CartoDB / raster-loader

https://raster-loader.readthedocs.io
Other
15 stars 4 forks source link

feat(raster-loader) Update raster-loader to generate new Raster and Metadata table format #116

Closed luipir closed 1 year ago

luipir commented 1 year ago

Story details: https://app.shortcut.com/cartoteam/story/358996

shortcut-integration[bot] commented 1 year ago

This pull request has been linked to Shortcut Story #358996: Update raster-loader to generate new Raster and Metadata table format.

luipir commented 1 year ago

Overall looks good. But there are some details to complete before merging:

Regarding the metadata: Why are width and height fields included

give the overall size of the original raster. To have this info, should be calculated with block and num of blocks. IMHO is exactly as center that can be derived from centroid of BBOX. Should I remove then width and height?

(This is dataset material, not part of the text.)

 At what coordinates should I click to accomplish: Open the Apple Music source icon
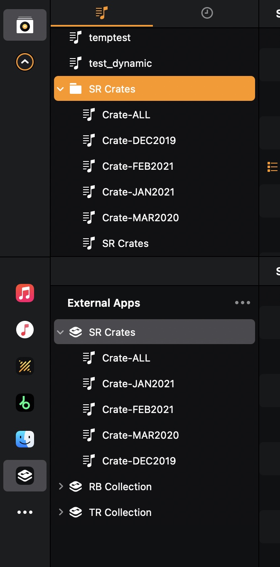tap(25, 293)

Jesus89 commented 1 year ago

This is not used actually but as num_blocks or num_pixels, we can keep it as informative data :+1:

luipir commented 1 year ago

I've found also an important bug:

  • The metadata is not incrementally updated on mosaic rasters. This must be done by reading the existing metadata and merging the old and new values.

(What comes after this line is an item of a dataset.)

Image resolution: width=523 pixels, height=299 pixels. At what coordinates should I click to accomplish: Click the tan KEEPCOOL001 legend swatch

There are some values missing in the metadata:

  • minresolution
  • maxresolution
  • nodata

We should keep wide_number_mode=>'round' in PARSE_JSON. This was added to solve a recent bug

@luipir @volaya

I didn't understand well @Jesus89 , could you point the mosaic raster you used, probably I missed a use case.

luipir commented 1 year ago
  • Fix progressbar count (using the latest job)

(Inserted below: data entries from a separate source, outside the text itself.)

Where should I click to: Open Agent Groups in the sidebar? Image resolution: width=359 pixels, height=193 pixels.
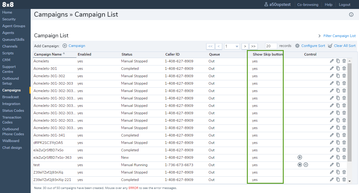point(14,26)
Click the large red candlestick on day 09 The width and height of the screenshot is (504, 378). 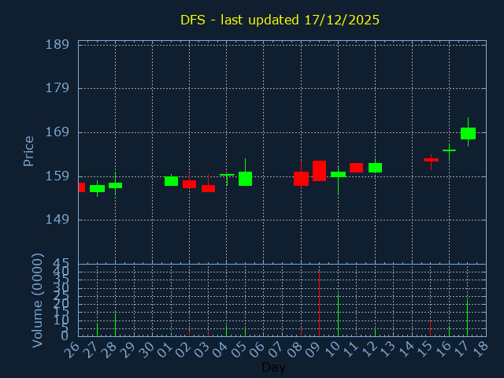[x=319, y=171]
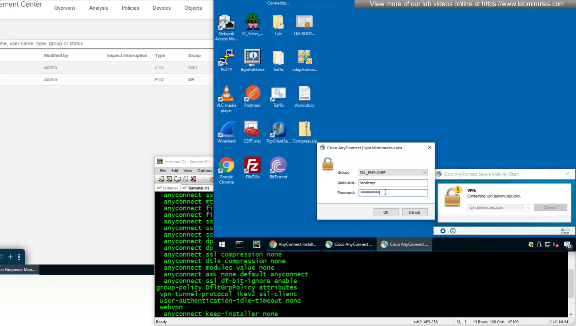This screenshot has width=576, height=326.
Task: Open the Edit menu in SecureCRT
Action: (175, 171)
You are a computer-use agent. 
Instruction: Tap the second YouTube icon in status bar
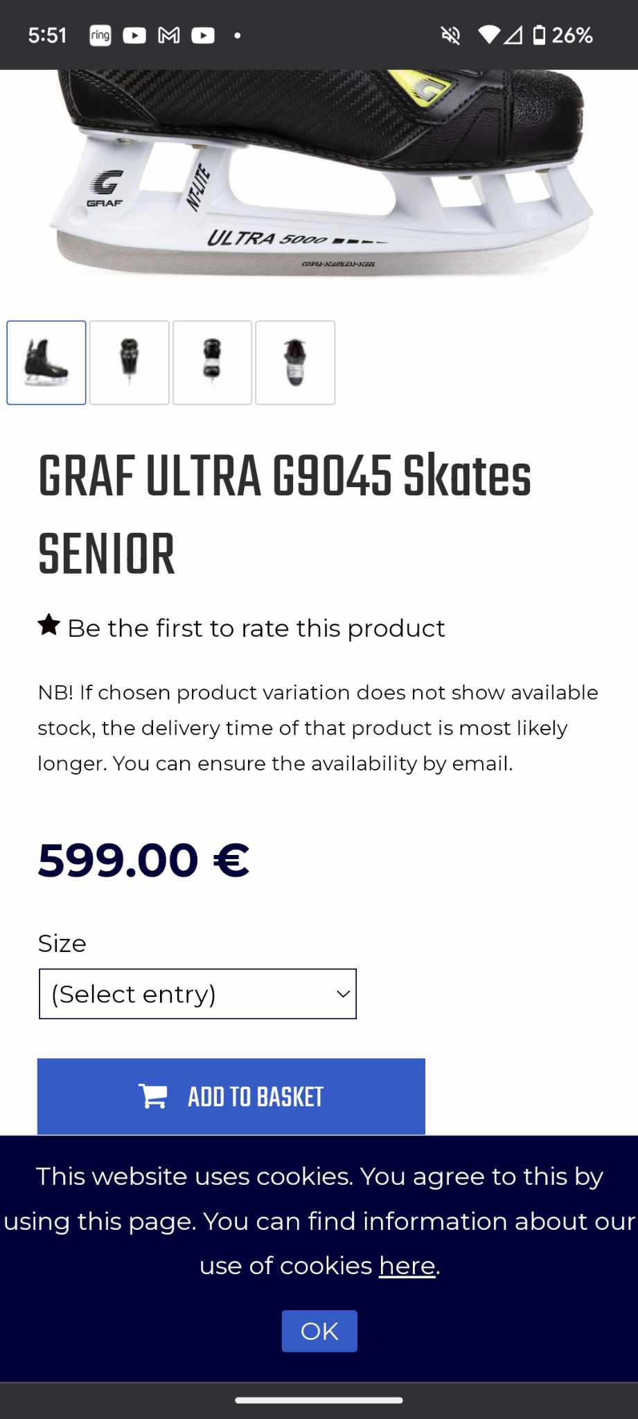click(203, 35)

hmmm... not sure it is a reliable way to progress bar, because jobs are executed without clear execution order

luipir commented 1 year ago
  • Recompute num_blocks and num_pixels

could these values be different by that get from rasterio metadata? if a block fail to upload fail all upload so IMHO no need recompute these data. Other if there is a use case I do not considered.

Jesus89 commented 1 year ago

I didn't understand well @Jesus89 , could you point the mosaic raster you used, probably I missed a use case.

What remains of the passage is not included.